Requirement 1: Write out the part of the automake thread on PO files from "Well, automatically jumping" to "a sed /^pattern/.".
Requirement 2: Continue the automake thread on PO files from the point where it stops.

Provided text:
+--

Re: automake po / pot file integration: when to merge the PO files?

2010-09-13 Thread Yavor Doganov
At Tue, 7 Sep 2010 22:50:32 +0200,
Ralf Wildenhues wrote:
 * Yavor Doganov wrote on Tue, Sep 07, 2010 at 10:17:07AM CEST:
  В Mon, 06 Sep 2010 11:32:54 +0100, Roger Leigh написа:
   I'm already doing this in some of my projects by adding
   --no-location to XGETTEXT_OPTIONS in po/Makevars.  It's a
   massive improvement.
  
  It's a massive disaster for translators.
  
   A question I have is what purpose does having the line number
   and source file serve?
  
  Automatically jumping to the source.  That's invaluable.
 
 Well, automatically jumping to a specific place in source code can
 be achieved with a more stable indexing method that file:line:
 annotations.  An example is how tags/TAGS files work: they encode a
 file name and a search regex that looks like a sed /^pattern/.

That's a nice idea, yes.  I don't know if it's easy to implement, and
I'm not sure why gettext's way is the way it is, given that *tags
predates it (IIRC, not sure).

 Now, I'm not sure reusing tags functionality exactly is possible;
 translator tools will need some adjustment to work with this.

PO editors definitely would have to be modified if this approach is
implemented in gettext proper, but I don't think that's a major
problem to be concerned about.  (They already track and adapt to
changes in gettext, naturally.)

The solution for Roger's problem (preventing .po/.pot VCS noise) is
very simple: just don't keep the .pot in the VCS; generate it at `make
dist' time.  If you keep .po files in VCS (not compulsory either; some
projects do not do this, but fetch the .po's at dist time), then
commit only those changes that are genuine translators' modifications.

Any diligent translator knows how to generate a .pot, and how to
refresh the .po from it.



Re: automake po / pot file integration: when to merge the PO files?

2010-09-07 Thread Yavor Doganov
В Mon, 06 Sep 2010 11:32:54 +0100, Roger Leigh написа:

 I'd like to suggest that the best way to tackle the problem is to
 simply stop generating the source file/line number comments by
 default; I'm already doing this in some of my projects by adding
 --no-location to XGETTEXT_OPTIONS in po/Makevars.  It's a massive
 improvement.

+--

Provided data:

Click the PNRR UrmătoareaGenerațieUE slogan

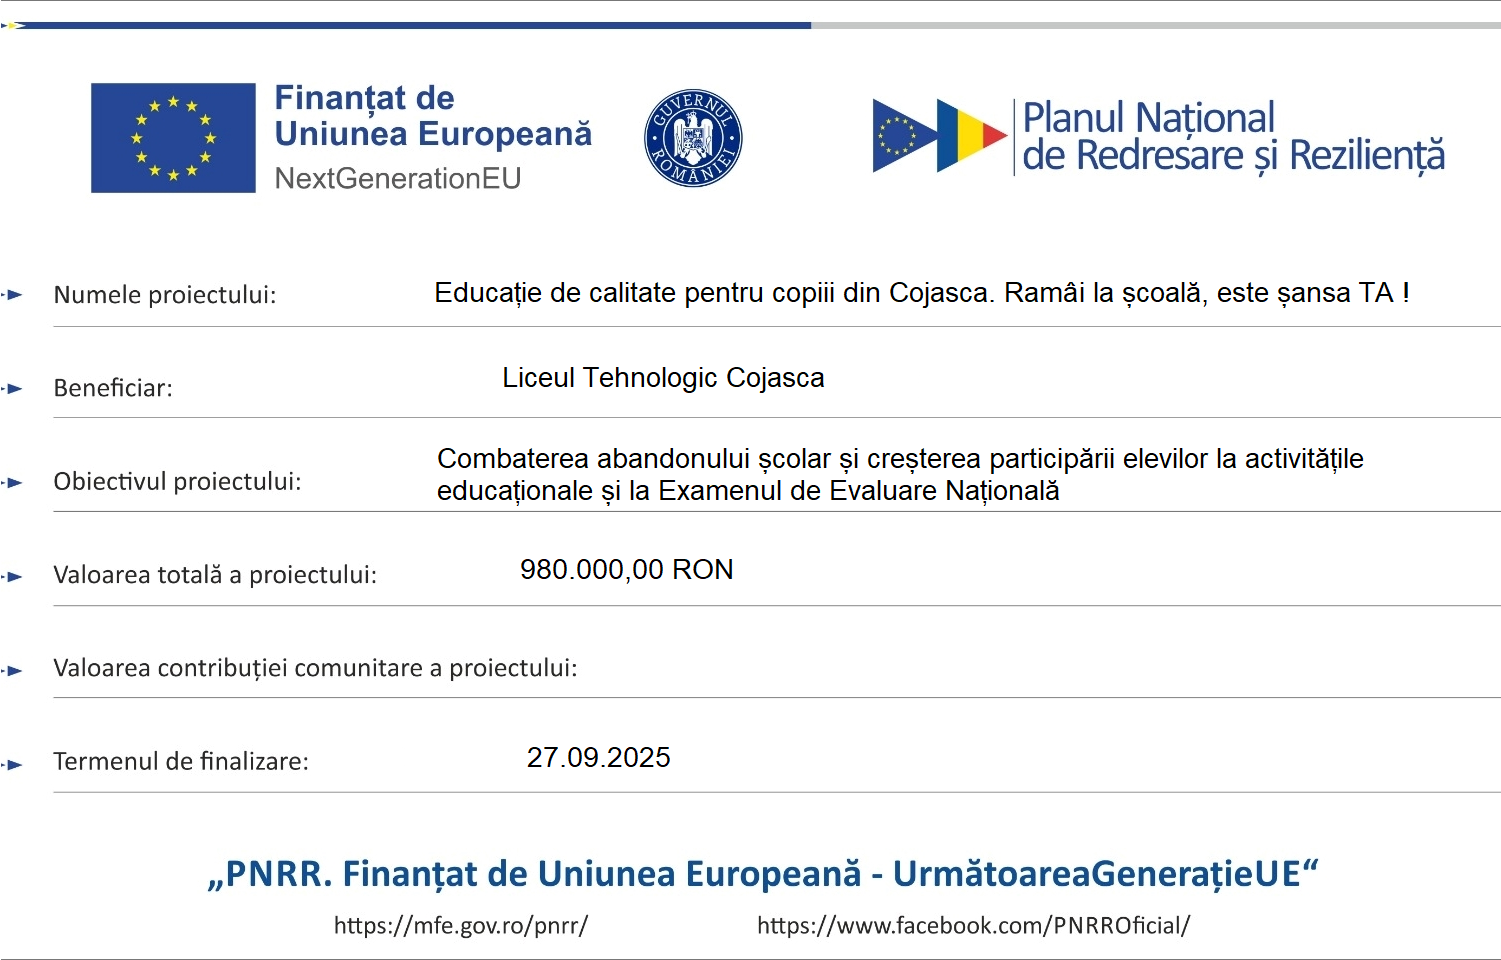pos(763,874)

+--

Exercise result 1:
Well, automatically jumping to a specific place in source code can
 be achieved with a more stable indexing method that file:line:
 annotations.  An example is how tags/TAGS files work: they encode a
 file name and a search regex that looks like a sed /^pattern/.

Exercise result 2:
Improvement for you as a maintaner, probably.  It's a massive disaster
for translators.

 A question I have is what purpose does having the line number and
 source file serve?

Automatically jumping to the source.  That's invaluable.

The only case where locations do not work (and do not make sense) is
for XML gibberish like .glade/.ui files.  The filename is still
useful, though -- I'm using it to open the file with Glade, and click
around to find the message I'm interested in.

 And if the original source file(s) for a string need to be found,
 grep(1) is pretty fast.

Try this with a non-trivial (or even trivial) package, you'd be
annoyed pretty quickly.

 At least for me, the translators get mailed the po file, and never
 look at the source, so it's not of *any practical benefit* to anyone

Yes, unfortunately these days many translators take the black box
approach -- not only they never look at the source (which leads to
amusing translations with horrible quality), they don't even compile
and run the program.  That's not a valid reason to cripple the .po
files, though, making the life significantly harder for those who take
care to test their translations properly.

Source code availability *is* a prerequisite for a decent translation,
and the locations of the messages are a major convenience (with a
capable PO editor, of course).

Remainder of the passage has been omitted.